[Dataset items]

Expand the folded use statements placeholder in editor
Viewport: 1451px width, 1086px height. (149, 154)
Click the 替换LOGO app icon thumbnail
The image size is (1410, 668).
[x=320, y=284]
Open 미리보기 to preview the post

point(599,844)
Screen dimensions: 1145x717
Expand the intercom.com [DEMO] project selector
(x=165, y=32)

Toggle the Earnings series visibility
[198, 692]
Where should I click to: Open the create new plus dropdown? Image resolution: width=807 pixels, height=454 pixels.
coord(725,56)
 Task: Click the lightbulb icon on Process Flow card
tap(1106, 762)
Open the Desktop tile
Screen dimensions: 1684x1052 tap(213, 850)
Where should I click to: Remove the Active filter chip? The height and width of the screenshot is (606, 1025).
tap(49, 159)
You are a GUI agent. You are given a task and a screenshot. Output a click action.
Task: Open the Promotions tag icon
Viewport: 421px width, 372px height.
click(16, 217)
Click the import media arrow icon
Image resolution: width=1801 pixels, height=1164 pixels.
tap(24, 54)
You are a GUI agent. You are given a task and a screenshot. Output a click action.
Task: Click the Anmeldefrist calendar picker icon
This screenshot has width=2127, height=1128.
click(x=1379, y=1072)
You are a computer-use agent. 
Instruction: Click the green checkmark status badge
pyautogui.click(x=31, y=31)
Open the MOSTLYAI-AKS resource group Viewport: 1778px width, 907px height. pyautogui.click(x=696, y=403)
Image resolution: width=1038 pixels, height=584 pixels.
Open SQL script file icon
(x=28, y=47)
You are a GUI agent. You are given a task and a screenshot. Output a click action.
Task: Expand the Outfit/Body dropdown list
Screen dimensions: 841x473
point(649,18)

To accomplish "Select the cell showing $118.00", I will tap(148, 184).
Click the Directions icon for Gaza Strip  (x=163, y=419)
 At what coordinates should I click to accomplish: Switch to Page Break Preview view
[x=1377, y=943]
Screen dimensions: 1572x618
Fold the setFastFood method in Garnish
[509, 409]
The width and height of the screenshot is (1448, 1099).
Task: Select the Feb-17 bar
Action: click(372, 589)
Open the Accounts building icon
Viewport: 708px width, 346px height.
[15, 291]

**YOUR INSTRUCTIONS**: What is needed is an exact copy of the entries from their first line down to the line with "You are a computer-use agent.", that line included, and nothing beyond it.

**WRITTEN ANSWER**:
Expand the folded use statements placeholder in editor
Viewport: 1451px width, 1086px height. (149, 154)
Click the 替换LOGO app icon thumbnail
The image size is (1410, 668).
[x=320, y=284]
Open 미리보기 to preview the post

point(599,844)
Screen dimensions: 1145x717
Expand the intercom.com [DEMO] project selector
(x=165, y=32)

Toggle the Earnings series visibility
[198, 692]
Where should I click to: Open the create new plus dropdown? Image resolution: width=807 pixels, height=454 pixels.
coord(725,56)
 Task: Click the lightbulb icon on Process Flow card
tap(1106, 762)
Open the Desktop tile
Screen dimensions: 1684x1052 tap(213, 850)
Where should I click to: Remove the Active filter chip? The height and width of the screenshot is (606, 1025).
tap(49, 159)
You are a GUI agent. You are given a task and a screenshot. Output a click action.
Task: Open the Promotions tag icon
Viewport: 421px width, 372px height.
click(16, 217)
Click the import media arrow icon
Image resolution: width=1801 pixels, height=1164 pixels.
tap(24, 54)
You are a GUI agent. You are given a task and a screenshot. Output a click action.
Task: Click the Anmeldefrist calendar picker icon
This screenshot has width=2127, height=1128.
click(x=1379, y=1072)
You are a computer-use agent. 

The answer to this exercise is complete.